A maior parte da população alagoana depende dos serviços prestados através do Sistema Único de Saúde (SUS) para ter acesso a médicos, cirurgias e outros atendimentos. E todo esse funcionamento – ofertado pelos hospitais filantrópicos e não filantrópicos – estava a perigo de ficar comprometido com atrasos nos repasses da verba de produção.

O Sindicato dos Estabelecimentos de Serviços de Saúde do Estado de Alagoas (Sindhospital) alertou que os atendimentos poderiam paralisar, caso a situação financeira com as unidades de saúde não fosse regularizada. Durante uma reunião, ocorrida ontem no Ministério Público do Trabalho (MPT/AL), o Estado garantiu que a partir de agora ele irá realizar o repasse referente aos serviços prestados no quinto dia útil de cada mês subsequente.

Em dezembro do ano passado, a Secretaria da Fazenda informou que deveria garantir, até o Natal, os repasses relativos aos meses de setembro e outubro de 2016, depois que os hospitais denunciaram que não possuíam condições de pagar o 13º salário dos trabalhadores.

Esse impasse ocorreu depois que a Secretaria Estadual de Saúde (Sesau) modificou o modo de efetivar esses repasses.
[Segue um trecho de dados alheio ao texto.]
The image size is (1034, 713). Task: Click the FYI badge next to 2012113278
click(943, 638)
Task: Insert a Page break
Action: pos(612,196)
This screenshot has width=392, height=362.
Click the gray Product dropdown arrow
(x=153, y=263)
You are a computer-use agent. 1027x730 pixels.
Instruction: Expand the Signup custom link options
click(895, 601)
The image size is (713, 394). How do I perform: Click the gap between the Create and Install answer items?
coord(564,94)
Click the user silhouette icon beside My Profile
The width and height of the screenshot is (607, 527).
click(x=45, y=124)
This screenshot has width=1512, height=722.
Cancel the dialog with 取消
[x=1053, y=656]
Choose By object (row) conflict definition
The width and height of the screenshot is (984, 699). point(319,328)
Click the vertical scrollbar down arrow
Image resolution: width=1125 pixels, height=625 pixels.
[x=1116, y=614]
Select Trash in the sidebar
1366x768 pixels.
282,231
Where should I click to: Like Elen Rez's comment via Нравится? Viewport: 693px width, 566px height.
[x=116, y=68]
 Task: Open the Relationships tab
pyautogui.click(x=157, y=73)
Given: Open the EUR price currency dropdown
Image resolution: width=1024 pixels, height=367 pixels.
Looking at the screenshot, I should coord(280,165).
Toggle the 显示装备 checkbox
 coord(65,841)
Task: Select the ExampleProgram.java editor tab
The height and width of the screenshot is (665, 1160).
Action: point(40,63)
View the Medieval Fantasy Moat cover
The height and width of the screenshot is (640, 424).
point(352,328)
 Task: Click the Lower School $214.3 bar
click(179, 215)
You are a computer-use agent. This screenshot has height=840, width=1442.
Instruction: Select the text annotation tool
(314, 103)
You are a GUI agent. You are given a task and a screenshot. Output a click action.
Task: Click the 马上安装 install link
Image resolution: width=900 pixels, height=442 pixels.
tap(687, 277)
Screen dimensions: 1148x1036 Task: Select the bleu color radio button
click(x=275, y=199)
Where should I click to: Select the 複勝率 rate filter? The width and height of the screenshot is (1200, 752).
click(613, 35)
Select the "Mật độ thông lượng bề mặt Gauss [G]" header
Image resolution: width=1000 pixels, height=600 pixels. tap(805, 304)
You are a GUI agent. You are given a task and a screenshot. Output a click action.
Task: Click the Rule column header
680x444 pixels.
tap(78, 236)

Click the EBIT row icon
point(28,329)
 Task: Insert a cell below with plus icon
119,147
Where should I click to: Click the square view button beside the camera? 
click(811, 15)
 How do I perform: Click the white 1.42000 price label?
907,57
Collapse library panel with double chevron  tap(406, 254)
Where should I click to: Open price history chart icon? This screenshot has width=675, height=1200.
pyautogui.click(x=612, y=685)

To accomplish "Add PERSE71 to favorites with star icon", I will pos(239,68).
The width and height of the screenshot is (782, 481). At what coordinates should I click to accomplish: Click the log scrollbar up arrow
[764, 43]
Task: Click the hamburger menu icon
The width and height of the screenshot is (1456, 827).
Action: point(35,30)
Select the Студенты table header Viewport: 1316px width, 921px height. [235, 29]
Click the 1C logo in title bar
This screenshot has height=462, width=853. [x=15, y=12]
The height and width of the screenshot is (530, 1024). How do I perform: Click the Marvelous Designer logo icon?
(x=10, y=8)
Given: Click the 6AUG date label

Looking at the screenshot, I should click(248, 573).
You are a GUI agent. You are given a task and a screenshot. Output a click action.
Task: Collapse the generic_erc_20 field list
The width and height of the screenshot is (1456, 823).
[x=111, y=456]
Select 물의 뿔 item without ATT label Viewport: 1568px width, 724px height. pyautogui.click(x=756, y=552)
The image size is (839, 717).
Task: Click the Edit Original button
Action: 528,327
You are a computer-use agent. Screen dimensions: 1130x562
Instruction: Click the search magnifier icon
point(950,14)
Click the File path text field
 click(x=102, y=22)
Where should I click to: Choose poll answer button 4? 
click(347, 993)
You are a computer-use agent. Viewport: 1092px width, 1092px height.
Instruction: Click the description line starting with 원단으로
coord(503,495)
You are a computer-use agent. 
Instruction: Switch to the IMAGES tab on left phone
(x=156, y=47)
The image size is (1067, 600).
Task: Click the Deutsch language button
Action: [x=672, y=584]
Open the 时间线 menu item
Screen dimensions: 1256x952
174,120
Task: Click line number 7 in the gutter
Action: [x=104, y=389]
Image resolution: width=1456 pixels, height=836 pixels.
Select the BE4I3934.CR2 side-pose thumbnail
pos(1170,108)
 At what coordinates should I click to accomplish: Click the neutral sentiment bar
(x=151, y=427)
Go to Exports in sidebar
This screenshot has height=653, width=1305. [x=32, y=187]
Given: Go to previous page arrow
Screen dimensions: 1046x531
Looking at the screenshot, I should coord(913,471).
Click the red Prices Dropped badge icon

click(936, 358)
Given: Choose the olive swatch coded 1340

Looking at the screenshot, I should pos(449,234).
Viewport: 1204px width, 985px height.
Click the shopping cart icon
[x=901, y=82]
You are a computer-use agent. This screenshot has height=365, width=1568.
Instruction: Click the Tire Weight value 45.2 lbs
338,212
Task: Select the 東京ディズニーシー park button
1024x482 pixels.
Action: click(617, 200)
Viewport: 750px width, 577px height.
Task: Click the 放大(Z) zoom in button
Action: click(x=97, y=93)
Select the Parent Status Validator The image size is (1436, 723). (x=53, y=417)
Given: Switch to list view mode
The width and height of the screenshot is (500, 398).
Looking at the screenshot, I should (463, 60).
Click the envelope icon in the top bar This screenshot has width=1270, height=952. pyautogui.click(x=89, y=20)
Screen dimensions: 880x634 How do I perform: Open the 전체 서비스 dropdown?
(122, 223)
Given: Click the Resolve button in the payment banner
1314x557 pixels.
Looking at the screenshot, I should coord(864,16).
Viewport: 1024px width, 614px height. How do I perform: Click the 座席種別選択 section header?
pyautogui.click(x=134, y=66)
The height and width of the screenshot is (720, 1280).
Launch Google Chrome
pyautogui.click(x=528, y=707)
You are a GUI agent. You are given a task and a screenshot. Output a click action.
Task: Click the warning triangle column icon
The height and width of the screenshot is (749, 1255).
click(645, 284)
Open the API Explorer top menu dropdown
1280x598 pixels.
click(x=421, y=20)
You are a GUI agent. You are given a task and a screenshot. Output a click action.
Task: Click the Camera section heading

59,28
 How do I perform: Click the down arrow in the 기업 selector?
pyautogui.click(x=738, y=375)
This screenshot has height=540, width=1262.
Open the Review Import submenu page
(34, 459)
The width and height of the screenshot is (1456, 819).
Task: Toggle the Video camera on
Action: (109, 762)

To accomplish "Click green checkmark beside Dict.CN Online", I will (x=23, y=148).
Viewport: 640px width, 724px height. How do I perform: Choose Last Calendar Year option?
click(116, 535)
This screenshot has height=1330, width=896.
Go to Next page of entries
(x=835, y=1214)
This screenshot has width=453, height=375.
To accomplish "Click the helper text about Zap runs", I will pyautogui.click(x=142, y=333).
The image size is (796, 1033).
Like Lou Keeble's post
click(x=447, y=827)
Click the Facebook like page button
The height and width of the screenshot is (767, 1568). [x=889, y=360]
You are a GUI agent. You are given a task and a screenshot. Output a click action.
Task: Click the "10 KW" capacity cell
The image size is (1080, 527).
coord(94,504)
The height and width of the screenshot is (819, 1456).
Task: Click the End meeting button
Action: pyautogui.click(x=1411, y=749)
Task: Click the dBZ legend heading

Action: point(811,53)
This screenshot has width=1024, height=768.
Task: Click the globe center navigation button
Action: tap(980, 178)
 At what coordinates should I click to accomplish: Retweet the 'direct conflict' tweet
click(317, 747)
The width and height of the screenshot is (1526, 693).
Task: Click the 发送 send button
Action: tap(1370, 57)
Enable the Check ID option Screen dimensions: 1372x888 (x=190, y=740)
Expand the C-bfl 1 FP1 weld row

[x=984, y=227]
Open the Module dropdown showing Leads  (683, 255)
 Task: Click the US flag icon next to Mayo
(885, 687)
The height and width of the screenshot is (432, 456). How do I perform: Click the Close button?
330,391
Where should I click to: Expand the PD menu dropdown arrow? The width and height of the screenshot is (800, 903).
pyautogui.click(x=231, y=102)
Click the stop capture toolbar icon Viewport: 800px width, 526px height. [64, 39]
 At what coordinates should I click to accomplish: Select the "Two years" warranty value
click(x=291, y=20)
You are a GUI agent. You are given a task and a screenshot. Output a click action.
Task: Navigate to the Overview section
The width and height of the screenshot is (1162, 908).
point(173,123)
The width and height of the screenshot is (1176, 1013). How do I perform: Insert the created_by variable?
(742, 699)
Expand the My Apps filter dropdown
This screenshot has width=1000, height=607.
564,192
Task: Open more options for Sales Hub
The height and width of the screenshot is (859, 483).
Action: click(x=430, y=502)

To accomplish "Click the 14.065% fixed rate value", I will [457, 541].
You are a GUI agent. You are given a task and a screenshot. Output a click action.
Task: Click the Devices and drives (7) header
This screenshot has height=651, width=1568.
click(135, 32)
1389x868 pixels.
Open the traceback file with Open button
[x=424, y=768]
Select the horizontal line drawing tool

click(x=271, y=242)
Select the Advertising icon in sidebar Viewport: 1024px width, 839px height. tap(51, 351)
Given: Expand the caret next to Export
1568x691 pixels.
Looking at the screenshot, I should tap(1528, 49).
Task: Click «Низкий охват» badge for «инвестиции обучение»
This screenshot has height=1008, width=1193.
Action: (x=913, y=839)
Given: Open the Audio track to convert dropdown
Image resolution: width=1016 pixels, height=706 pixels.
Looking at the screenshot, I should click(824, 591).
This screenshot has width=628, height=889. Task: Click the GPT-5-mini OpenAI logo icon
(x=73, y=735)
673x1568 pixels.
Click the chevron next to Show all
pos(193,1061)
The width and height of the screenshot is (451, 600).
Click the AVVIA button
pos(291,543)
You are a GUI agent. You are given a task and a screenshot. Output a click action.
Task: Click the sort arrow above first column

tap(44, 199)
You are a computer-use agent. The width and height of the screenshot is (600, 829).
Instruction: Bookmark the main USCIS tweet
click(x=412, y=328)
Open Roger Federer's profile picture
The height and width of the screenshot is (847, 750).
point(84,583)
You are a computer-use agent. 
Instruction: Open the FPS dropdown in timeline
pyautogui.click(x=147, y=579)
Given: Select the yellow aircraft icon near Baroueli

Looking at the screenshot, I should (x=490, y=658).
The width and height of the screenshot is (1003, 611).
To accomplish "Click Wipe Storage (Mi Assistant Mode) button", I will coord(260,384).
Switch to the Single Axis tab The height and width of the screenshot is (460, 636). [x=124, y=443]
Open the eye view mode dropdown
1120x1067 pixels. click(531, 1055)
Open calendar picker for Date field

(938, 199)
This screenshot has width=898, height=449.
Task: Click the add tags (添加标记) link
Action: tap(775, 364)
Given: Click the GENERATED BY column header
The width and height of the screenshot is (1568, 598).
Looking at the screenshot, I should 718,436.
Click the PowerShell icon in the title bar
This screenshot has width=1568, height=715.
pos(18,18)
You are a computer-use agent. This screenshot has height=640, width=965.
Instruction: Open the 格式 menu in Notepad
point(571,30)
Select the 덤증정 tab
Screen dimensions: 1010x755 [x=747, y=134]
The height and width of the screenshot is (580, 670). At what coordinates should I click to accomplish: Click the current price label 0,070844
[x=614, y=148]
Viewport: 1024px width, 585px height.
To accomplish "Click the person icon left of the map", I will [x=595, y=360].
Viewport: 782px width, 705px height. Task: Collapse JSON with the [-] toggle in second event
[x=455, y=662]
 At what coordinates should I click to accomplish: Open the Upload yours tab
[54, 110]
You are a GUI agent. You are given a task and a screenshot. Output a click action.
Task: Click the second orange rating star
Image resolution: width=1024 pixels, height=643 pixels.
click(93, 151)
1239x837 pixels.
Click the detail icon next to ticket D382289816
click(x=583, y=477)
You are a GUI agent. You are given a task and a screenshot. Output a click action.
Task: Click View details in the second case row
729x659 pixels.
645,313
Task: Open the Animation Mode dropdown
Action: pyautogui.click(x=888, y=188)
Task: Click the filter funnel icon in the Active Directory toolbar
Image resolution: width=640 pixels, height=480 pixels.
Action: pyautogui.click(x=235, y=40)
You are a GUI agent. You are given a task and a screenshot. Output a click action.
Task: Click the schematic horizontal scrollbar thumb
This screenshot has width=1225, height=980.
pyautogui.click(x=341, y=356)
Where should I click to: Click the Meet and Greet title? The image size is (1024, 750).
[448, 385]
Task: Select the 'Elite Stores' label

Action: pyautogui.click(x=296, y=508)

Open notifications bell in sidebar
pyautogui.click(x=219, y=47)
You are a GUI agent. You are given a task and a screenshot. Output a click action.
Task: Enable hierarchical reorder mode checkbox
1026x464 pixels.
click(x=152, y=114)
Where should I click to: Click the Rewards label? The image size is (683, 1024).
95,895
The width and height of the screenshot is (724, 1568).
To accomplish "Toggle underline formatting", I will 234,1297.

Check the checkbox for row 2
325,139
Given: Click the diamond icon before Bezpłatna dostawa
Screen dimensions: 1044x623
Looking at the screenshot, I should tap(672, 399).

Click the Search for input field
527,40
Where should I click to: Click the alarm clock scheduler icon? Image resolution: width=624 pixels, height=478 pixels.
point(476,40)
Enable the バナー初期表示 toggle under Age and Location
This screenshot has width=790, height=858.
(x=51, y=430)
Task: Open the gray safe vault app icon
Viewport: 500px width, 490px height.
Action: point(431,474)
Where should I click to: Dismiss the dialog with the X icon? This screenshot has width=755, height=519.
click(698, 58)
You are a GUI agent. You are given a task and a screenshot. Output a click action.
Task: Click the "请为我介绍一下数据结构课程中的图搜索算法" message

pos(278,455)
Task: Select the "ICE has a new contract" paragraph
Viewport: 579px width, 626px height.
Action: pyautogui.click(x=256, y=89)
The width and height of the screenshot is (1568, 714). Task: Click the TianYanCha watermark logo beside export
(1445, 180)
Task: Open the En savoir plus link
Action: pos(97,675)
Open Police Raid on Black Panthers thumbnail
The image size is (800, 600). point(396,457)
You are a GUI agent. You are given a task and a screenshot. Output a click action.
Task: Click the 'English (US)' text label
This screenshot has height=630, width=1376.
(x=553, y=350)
De acordo com a Sesau, o pagamento dos Termos de Compromisso e Contratualizações é realizado depois que a Superintendência de Auditoria, Controle e Regulação (Suraud) consolida e audita a produção das unidades hospitalares.

“Com isso, a produção referente ao mês anterior, que é apresentada pelos hospitais filantrópicos e particulares no mês subsequente, necessita ser auditada, visando comprovar o cumprimento das metas pactuadas, para que o pagamento venha a ser liberado, respeitando os princípios da transparência e lisura com os recursos públicos”, colocou a secretaria em nota anterior a audência.

Em março desse ano, o Ministério Público do Trabalho em Alagoas (MPT/AL) interviu na questão diante da situação que muitos médicos, enfermeiros, auxiliares e técnicos da saúde estavam sem receber seus salários, férias e outros benefícios. Aos questionamentos da entidade, as direções dos hospitais informaram que os atrasos eram provocados pelo não repasse das verbas.

Diversos hospitais de Alagoas dependem dos repasses provenientes do SUS para manter a folha de pagamento de empregados e fornecedores e dar continuidade à prestação dos serviços, mas, atualmente, enfrentam dificuldades porque estão recebendo do Estado os recursos com atraso.

O Acordo

De acordo com a Secretaria de Estado da Saúde (Sesau) ficou acordado que os hospitais deverão entregar as suas produções até o dia cinco do mês subsequente, para que o pagamento seja efetuado em um prazo de até 30 dias, mediante a comprovação que as metas pactuadas foram cumpridas, após auditoria dos dados, respeitando os princípios da legalidade e transparência com os recursos públicos.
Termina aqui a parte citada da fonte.